“…the data will, I am confident, reveal that Catholics are substantially underrepresented in investment banking…”
Huh? What was that again? Who said that? And why would he say it?
The speaker is the president of a corporation which, among other things, has a major role in training many of the leading U.S. investment bankers. He employs those responsible for admitting would-be investment bankers to elite training programs, and he hires those who train them. The speech in which he expressed this opinion lacked both citations for the data he confidently relied on and a hypothesis for why he believed it to be true. It is not unreasonable, therefore, to expect that in his executive role he would be poorly prepared to make sure that Catholics were not discriminated against in admissions or hiring.
The question of religious belief qualifications for the lucrative but not necessarily well-regarded job of investment banker is seldom discussed these days, though it was probably a major issue a generation or more ago. My own acquaintance with movers and shakers in the finance industry has been limited to dealings with venture capitalists and investment bankers in the high-tech industry, and religion didn’t play a major role in my transactions.
Ethnic stereotypes are a different matter. When I was in business I used my father’s White Anglo-Saxon Protestant name to balance my husband and partner’s Irish name on the management roster, and the stereotypically inclined were free to make whatever assumptions they wanted about our respective religions. They would usually be wrong, since I, despite my WASP name, was raised a Catholic, and Mike, despite his Irish name, was raised as a WASP, and neither one of us is now religious. When I used my WASP name, I did hear lots of anti-Catholic quips, even in the 90s.

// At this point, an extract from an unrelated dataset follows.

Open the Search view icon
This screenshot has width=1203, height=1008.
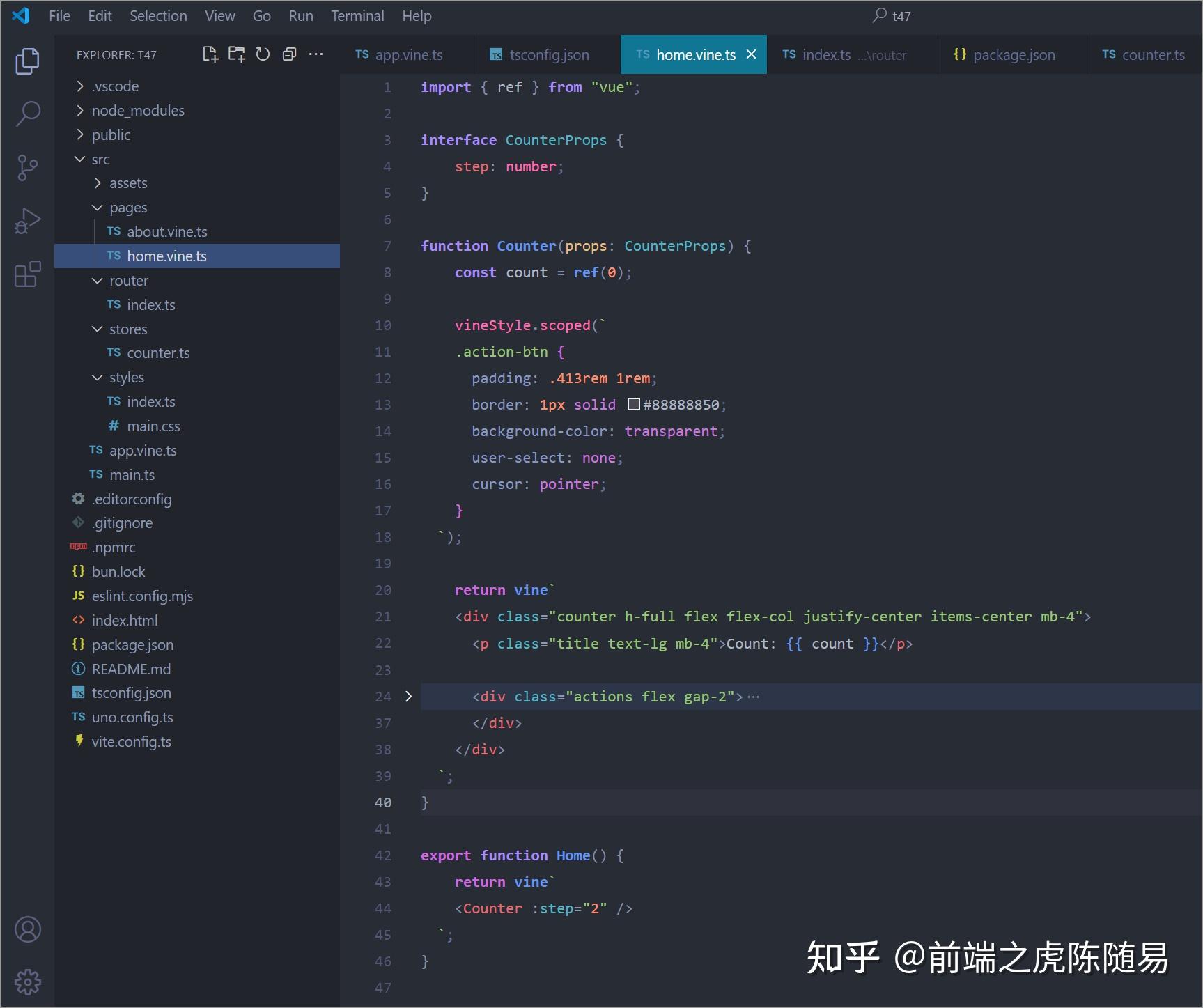(x=27, y=113)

Nevertheless, the financial field is now full of people with Irish and Italian names, and it’s a reasonable guess that many of them are Catholics. The tragic loss of hundreds of employees of the Cantor Fitzgerald bond firm in the World Trade Center, all of whose names were listed in various memorial tributes, spotlighted the diversity which now exists in high finance. But just because there’s diversity, prejudice has not necessarily vanished.

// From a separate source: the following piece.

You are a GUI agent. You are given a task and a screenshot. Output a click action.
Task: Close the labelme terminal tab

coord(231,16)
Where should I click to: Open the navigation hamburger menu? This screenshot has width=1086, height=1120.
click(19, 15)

A Wall Street insider who witnessed the spectacle of Richard Grasso being drummed out of the president’s office at the Stock Exchange believes that Grasso’s Italian background was partly involved in the feeding frenzy over his high salary. This observer says that Italians have been traditionally supposed to do the lower level work in the back rooms of the Exchange. The fact that an Italian like Grasso rose through the ranks and ended up making more money than those who were supposed to be running things annoyed some, and they got rid of him.
The corporation president who opined that Catholics aren’t investment bankers has a surname that seems to be of English origin. Does this make a difference? His WASP name puts him in the position I was in, able to overhear anti-Catholic stereotypes in the course of doing business. Perhaps he unconsciously absorbed them, and they formed the basis for the data-free opinion quoted here. He says about himself “I am Jewish, identified but hardly devout,” and it’s even conceivable that he has subconsciously bought into stereotypes about superior financial acumen associated with his own ethnic group.
Why does any of this matter? Primarily because he’s an employer, and as an employer he has an obligation to obey laws against discrimination in employment and enforce them in his organization. He is most unwise, as an employer, to reveal his own stereotypic beliefs, if he does indeed hold them, because they give rise to justifiable suspicions that he is not complying with anti-discrimination laws in his corporation.
And, of course, for those of you who haven’t already guessed his identity, Lawrence Summers is now being accused of condoning discrimination against another under-represented group within his corporation, which is Harvard University. The part of his speech in which he elaborated on his opinions about women’s capabilities got the most attention, but maybe Catholics too should start checking out hiring patterns at Harvard Business School.
The flag of academic freedom has been erroneously waved over the discussion of Summers’ now infamous speech. He has, as a citizen, the right to think and say anything he wants, and in his role as a professor his right to do so on the job should also be protected. But when he’s speaking as the president of a corporation which is sitting on a $22.6 billion pile of capital, larger than the gross domestic product of Costa Rica, he has the responsibility of an employer, not a professor. His intemperate off-the-cuff remarks should give his board of directors (called Overseers in Harvard-speak) cause for concern about how well he’s carrying out his management duties. Like Caesar’s wife, the president of Harvard Inc. should be above suspicion of discrimination, whether against Catholics or against women.